▶ **Material for the task**
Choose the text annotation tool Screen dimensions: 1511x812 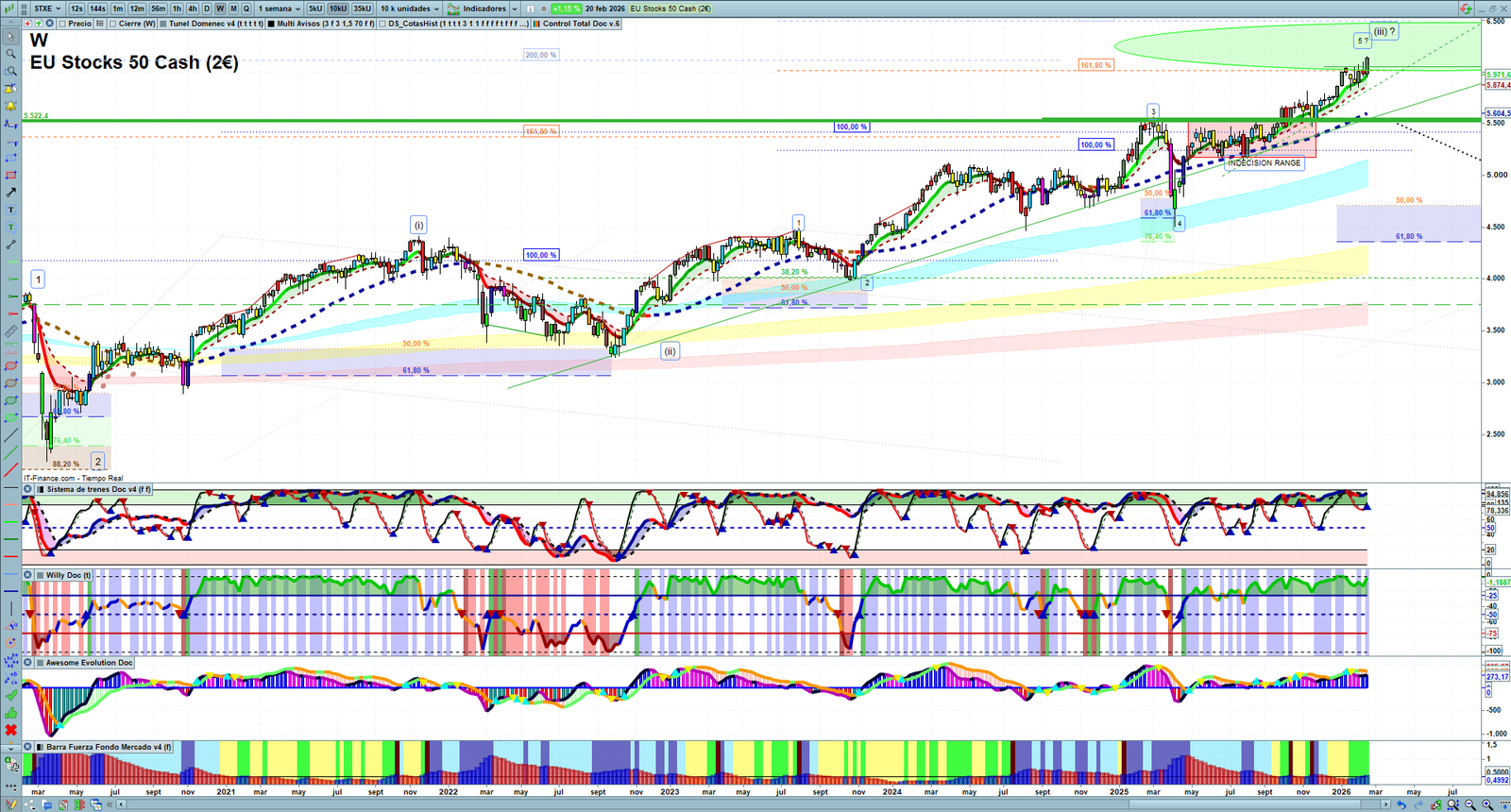tap(11, 210)
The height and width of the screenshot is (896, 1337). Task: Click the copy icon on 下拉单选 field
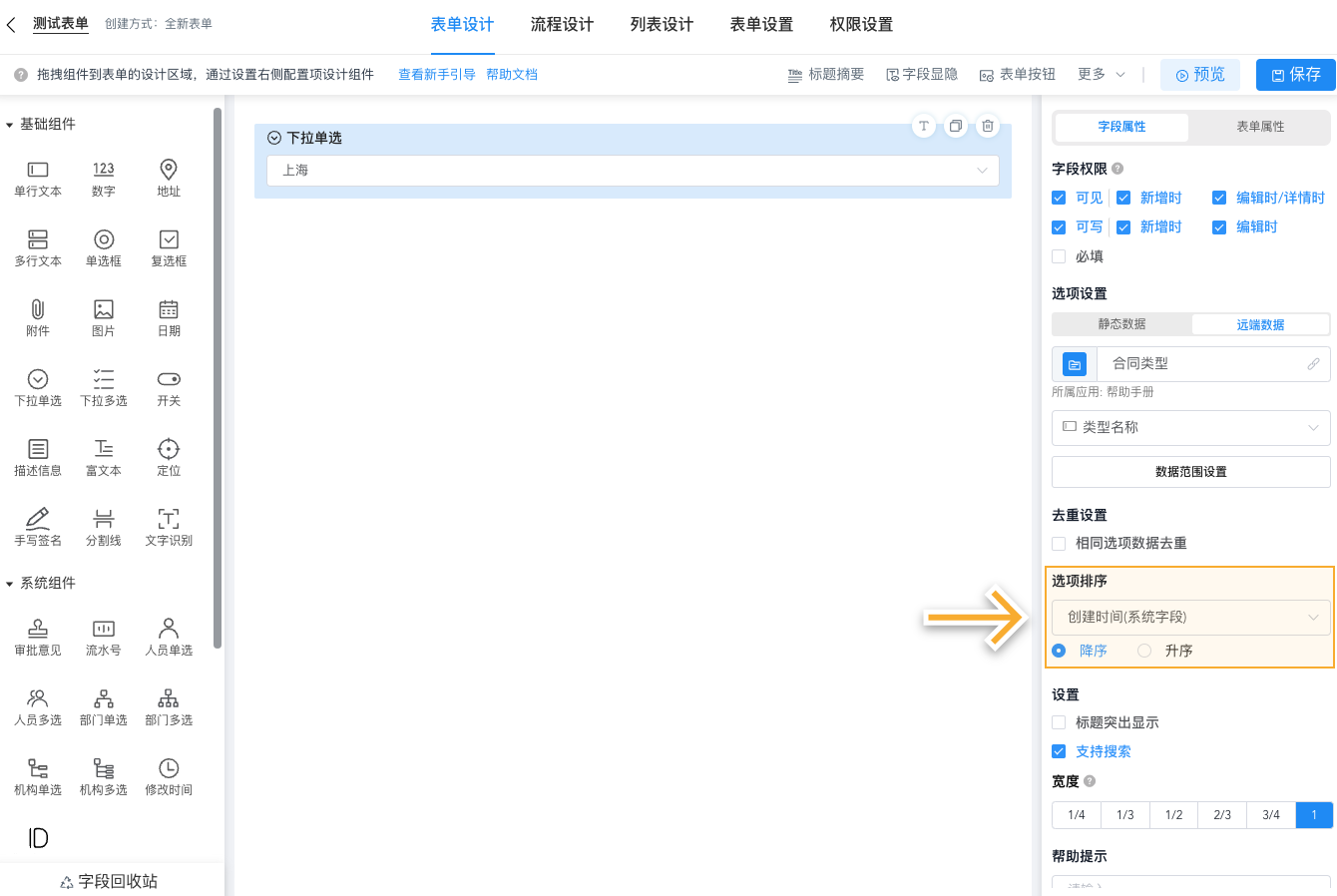click(x=955, y=126)
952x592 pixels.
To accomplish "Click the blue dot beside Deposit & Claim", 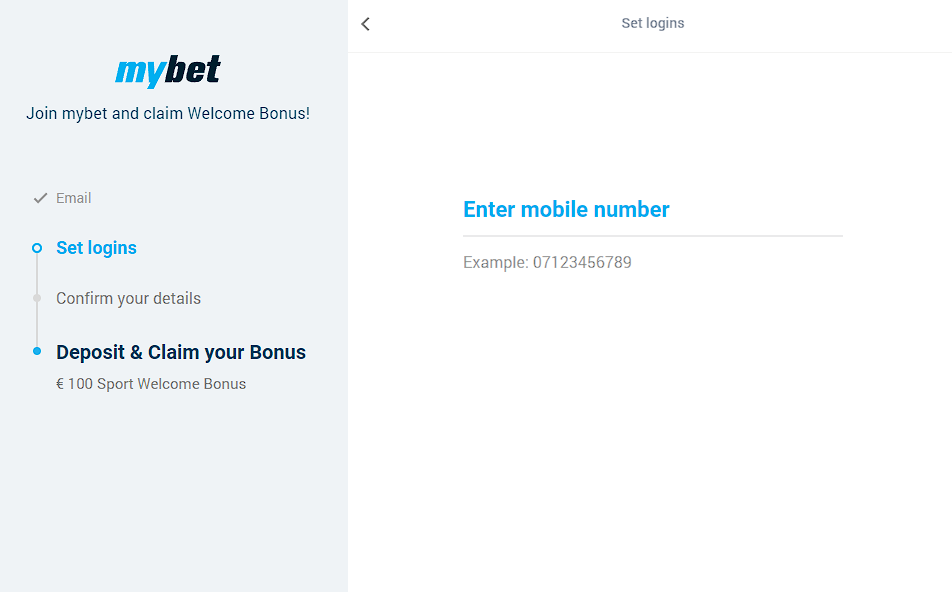I will pyautogui.click(x=37, y=352).
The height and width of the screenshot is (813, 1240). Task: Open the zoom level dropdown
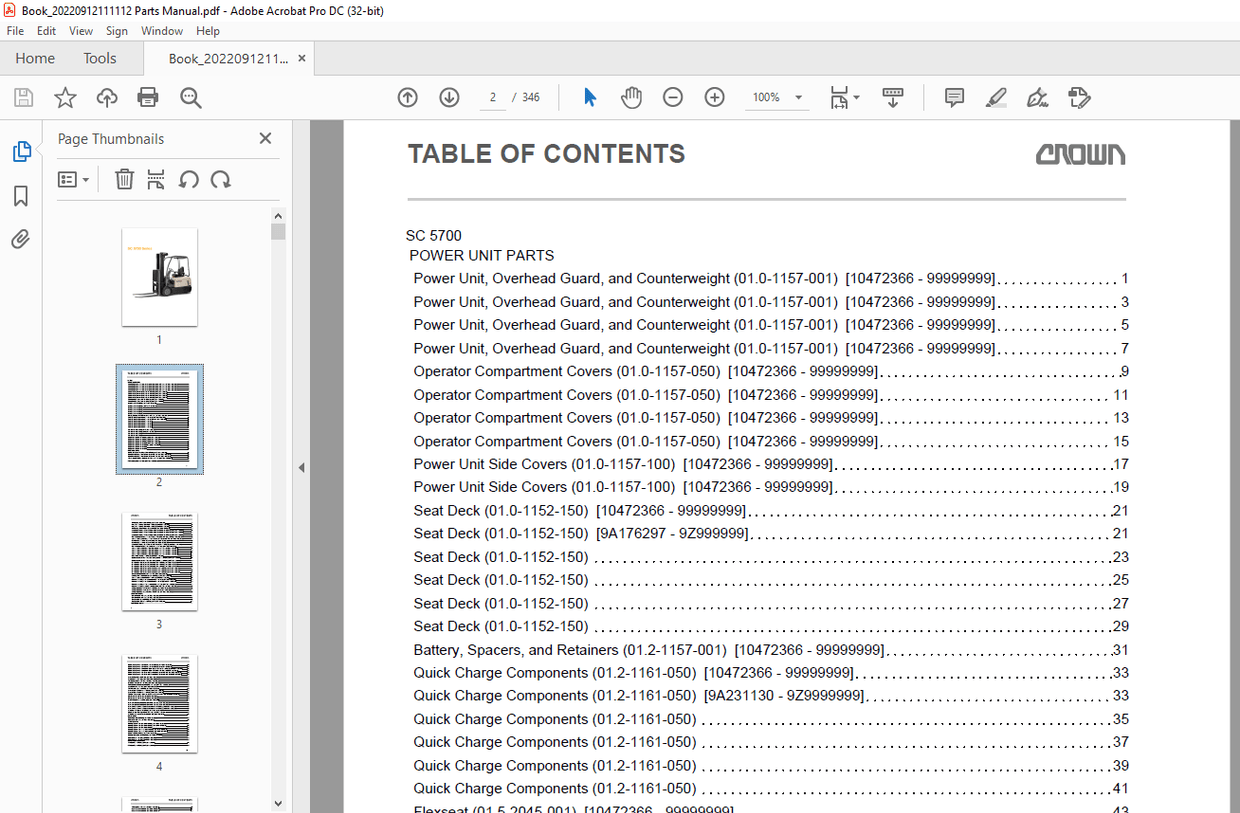(798, 97)
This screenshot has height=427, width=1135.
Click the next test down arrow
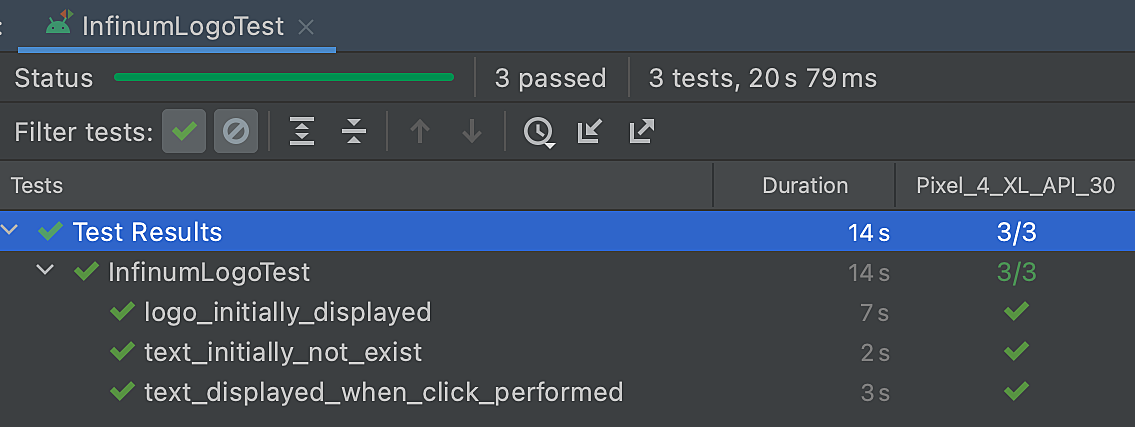click(472, 131)
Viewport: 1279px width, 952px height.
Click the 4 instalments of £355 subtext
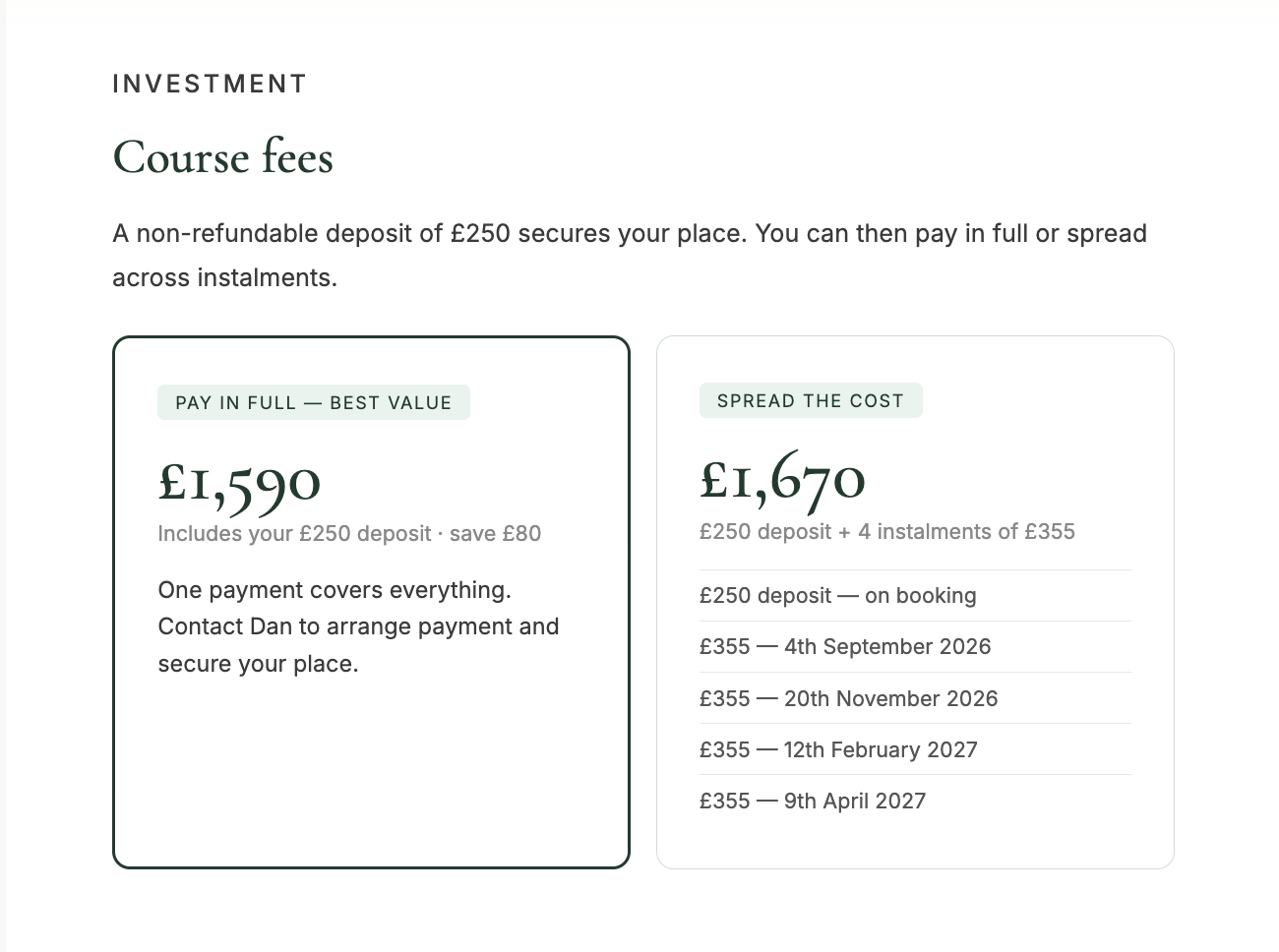point(966,532)
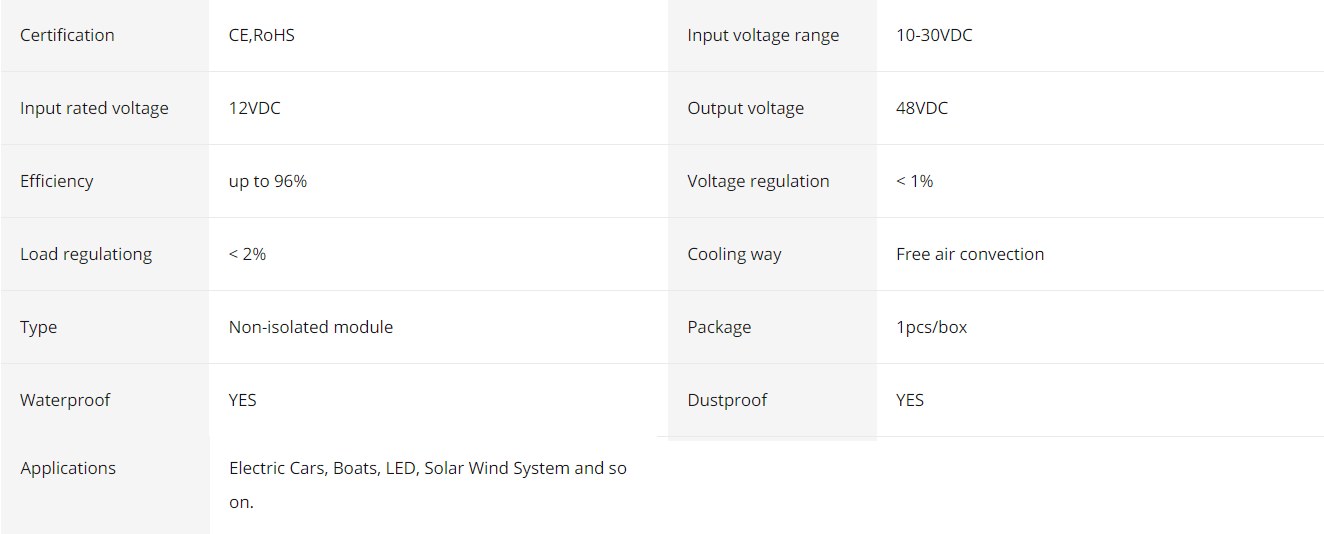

▶ **Activity**
The lines to repeat run from the line containing "Viewport: 1279px width, 952px height." through the last line of the material above; give them exactly, without the pictures.

▶ **Solution for this exercise**
Viewport: 1279px width, 952px height.
Click the 4 instalments of £355 subtext
point(966,532)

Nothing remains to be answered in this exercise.